[Instrução dada]
Por favor, apresente todos os registros abaixo como uma lista numerada de linhas, omitindo as linhas em branco. Não inclua as imagens na resposta.

[Registros do conjunto]
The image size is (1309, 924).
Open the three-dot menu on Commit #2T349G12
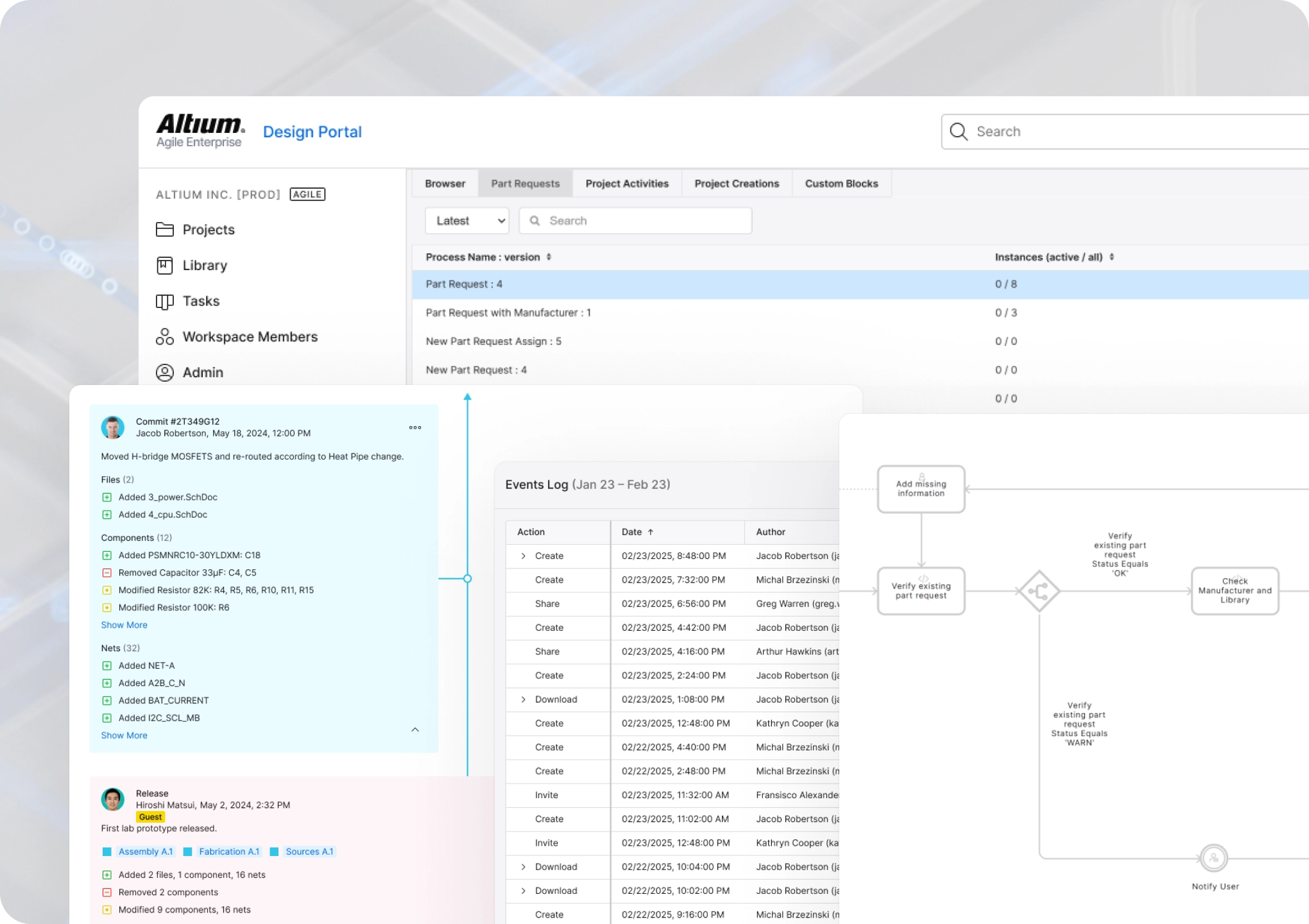415,427
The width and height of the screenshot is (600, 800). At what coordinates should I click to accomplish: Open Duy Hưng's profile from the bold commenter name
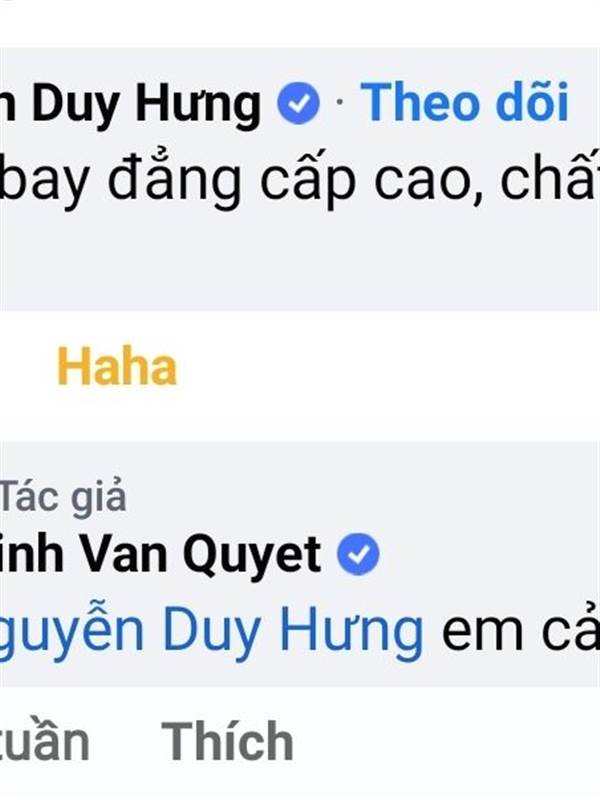(131, 105)
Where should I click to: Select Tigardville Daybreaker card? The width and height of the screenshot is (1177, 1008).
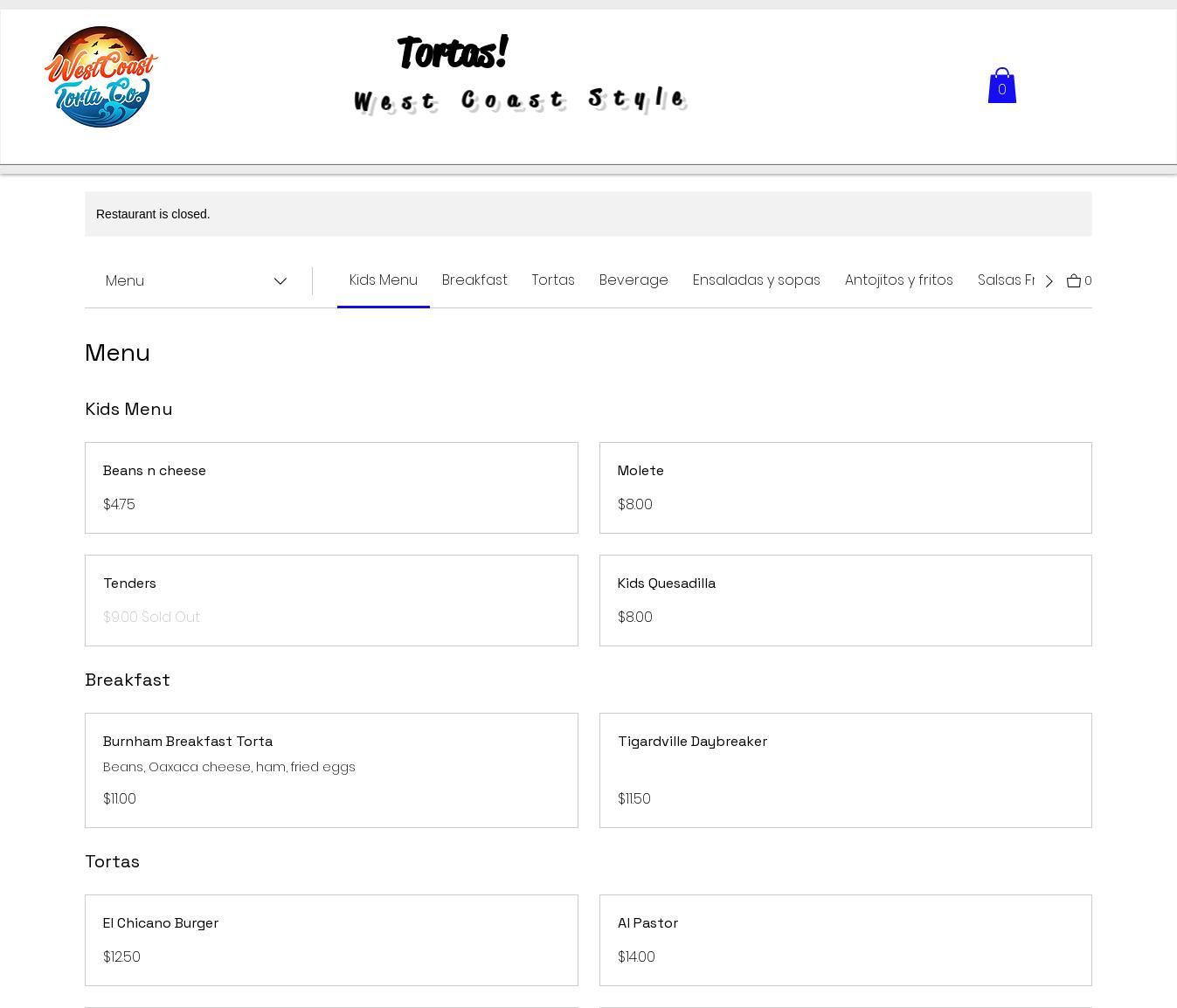click(845, 770)
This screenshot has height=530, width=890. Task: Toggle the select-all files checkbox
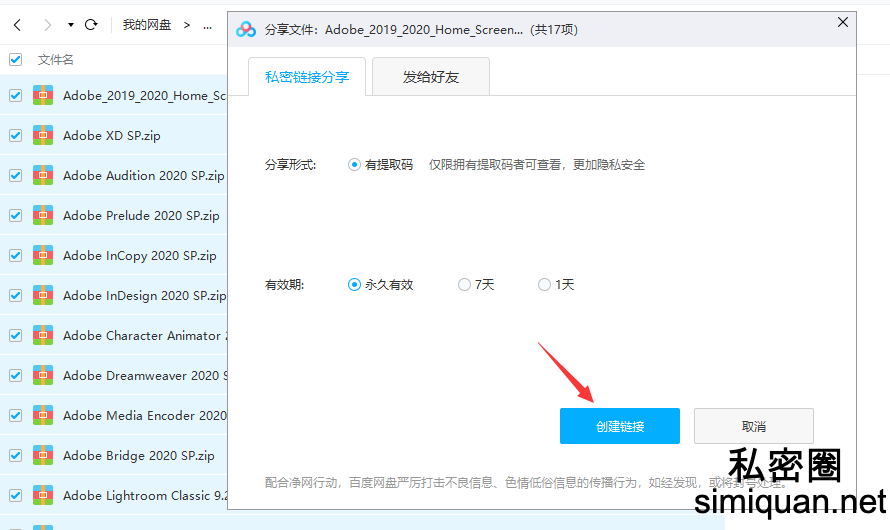point(15,59)
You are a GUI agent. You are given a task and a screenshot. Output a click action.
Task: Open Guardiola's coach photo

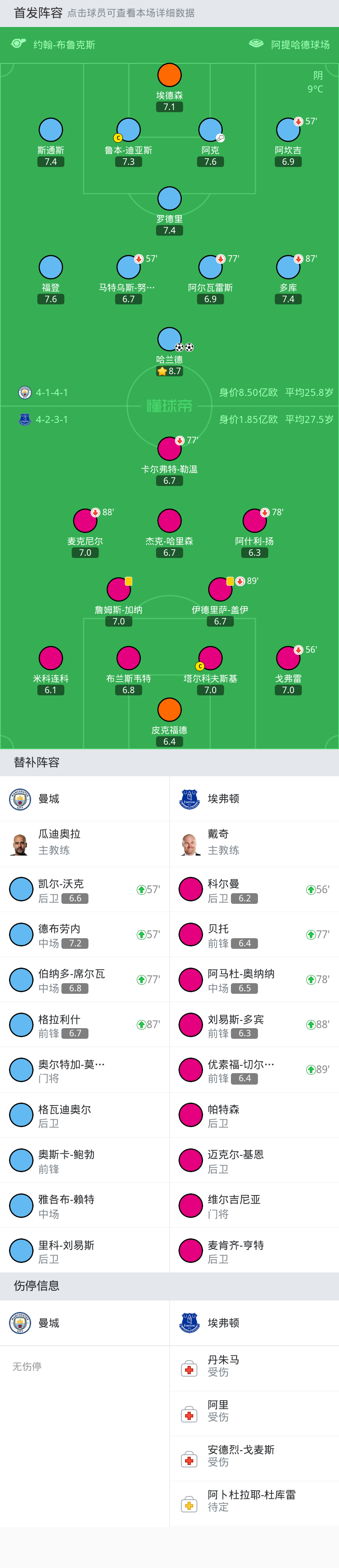pyautogui.click(x=20, y=844)
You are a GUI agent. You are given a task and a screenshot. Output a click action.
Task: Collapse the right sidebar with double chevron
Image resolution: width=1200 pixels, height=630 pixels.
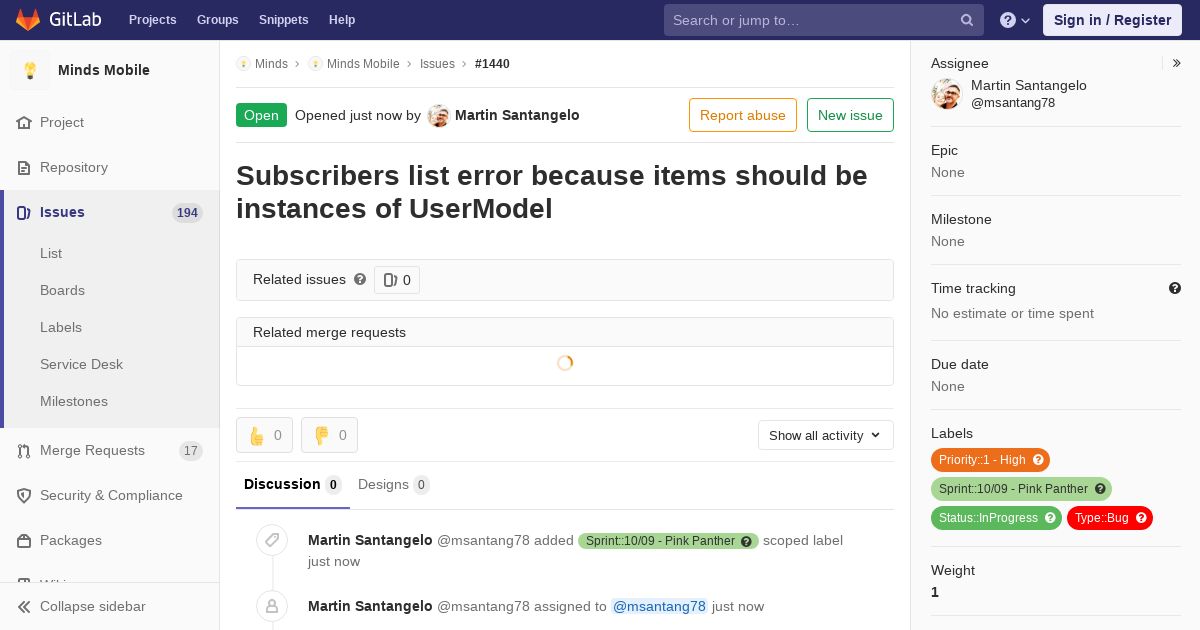(x=1177, y=63)
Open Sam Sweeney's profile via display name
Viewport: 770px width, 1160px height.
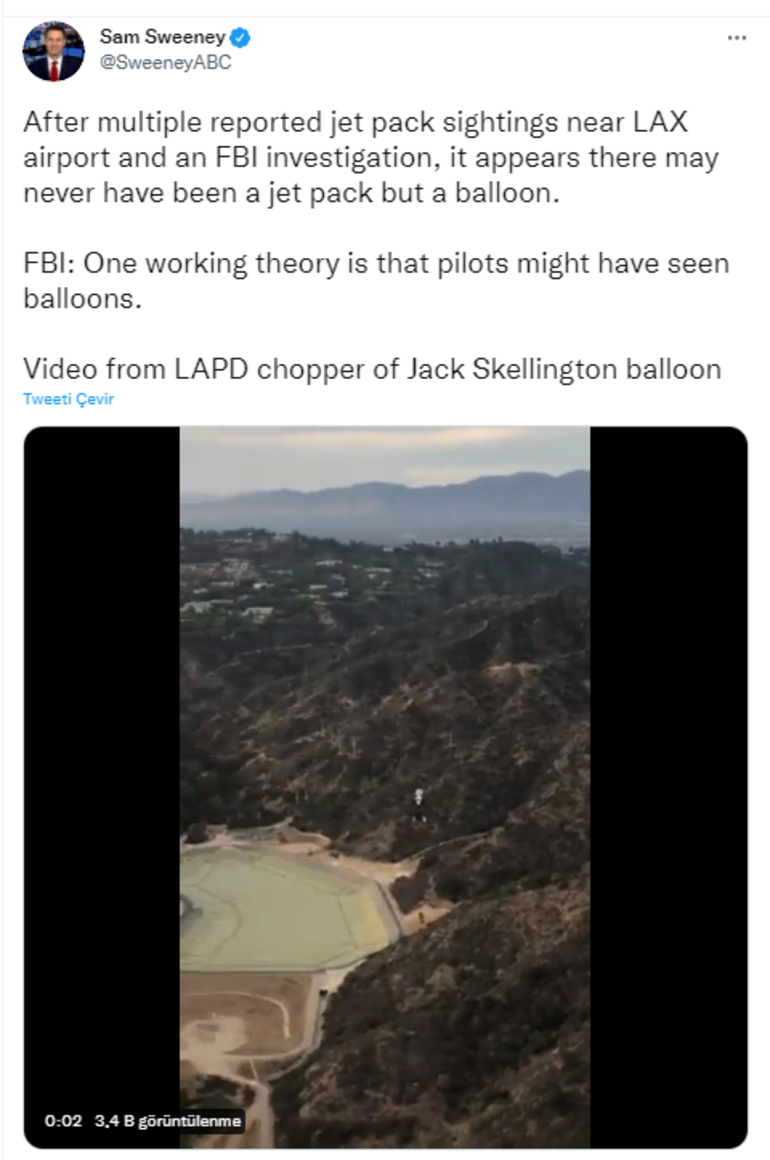[x=162, y=38]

[Resposta correta]
1. The image size is (1309, 924).
2. Open the three-dot menu on Commit #2T349G12
3. 415,427
4. The width and height of the screenshot is (600, 800). At what coordinates should I click to accomplish: Open Duy Hưng's profile from the bold commenter name
5. (131, 105)
6. Where should I click to: Select Tigardville Daybreaker card? The width and height of the screenshot is (1177, 1008).
7. click(845, 770)
8. This screenshot has height=530, width=890. Task: Toggle the select-all files checkbox
9. point(15,59)
10. You are a GUI agent. You are given a task and a screenshot. Output a click action.
11. Task: Open Guardiola's coach photo
12. pyautogui.click(x=20, y=844)
13. You are a GUI agent. You are given a task and a screenshot. Output a click action.
14. Task: Collapse the right sidebar with double chevron
15. Image resolution: width=1200 pixels, height=630 pixels.
16. (x=1177, y=63)
17. Open Sam Sweeney's profile via display name
18. Viewport: 770px width, 1160px height.
19. [x=162, y=38]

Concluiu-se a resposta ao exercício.